Involvement of extracellular calcium in phosphatidylserine exposure during apoptosis

Abstract

The appearance of phosphatidylserine (PS) on the outer surface of apoptotic cells is an important signal for their ingestion. In platelets, elevation of intracellular Ca²⁺ with thapsigargin can trigger large amounts of PS exposure within minutes. We detected PS exposure in U937 promonocytes and Jurkat T-cells after incubation with thapsigargin, but in only 10% of the cells, and it took up to 6 h to occur. Tumor necrosis factor and anti-Fas antibody rapidly trigger apoptosis in these cells, and chelation of extracellular Ca²⁺ with 5 mM EGTA inhibited PS exposure by 65% and 50%, respectively. Chelation of intracellular Ca²⁺ with BAPTA-AM had no effect.
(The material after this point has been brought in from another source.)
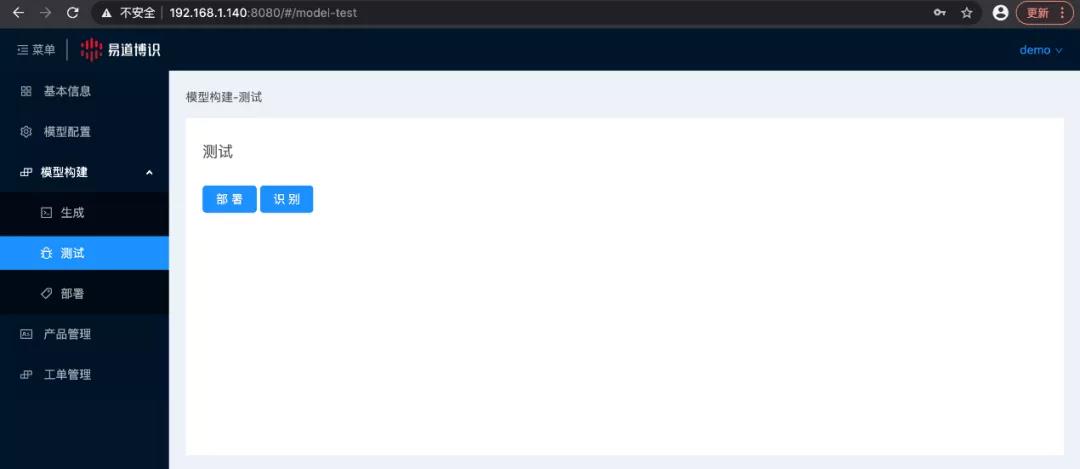This screenshot has width=1080, height=469.
Task: Open the demo user dropdown
Action: click(1040, 50)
Other parameters of apoptosis, including cell blebbing, shrinkage, nuclear fragmentation, activation of the ICE-like proteases, and fodrin cleavage, were not inhibited by extracellular EGTA. We conclude that while an elevation of intracellular Ca²⁺ is an ineffective trigger of apoptosis in the cells investigated, extracellular Ca²⁺ is required for efficient PS exposure during apoptosis.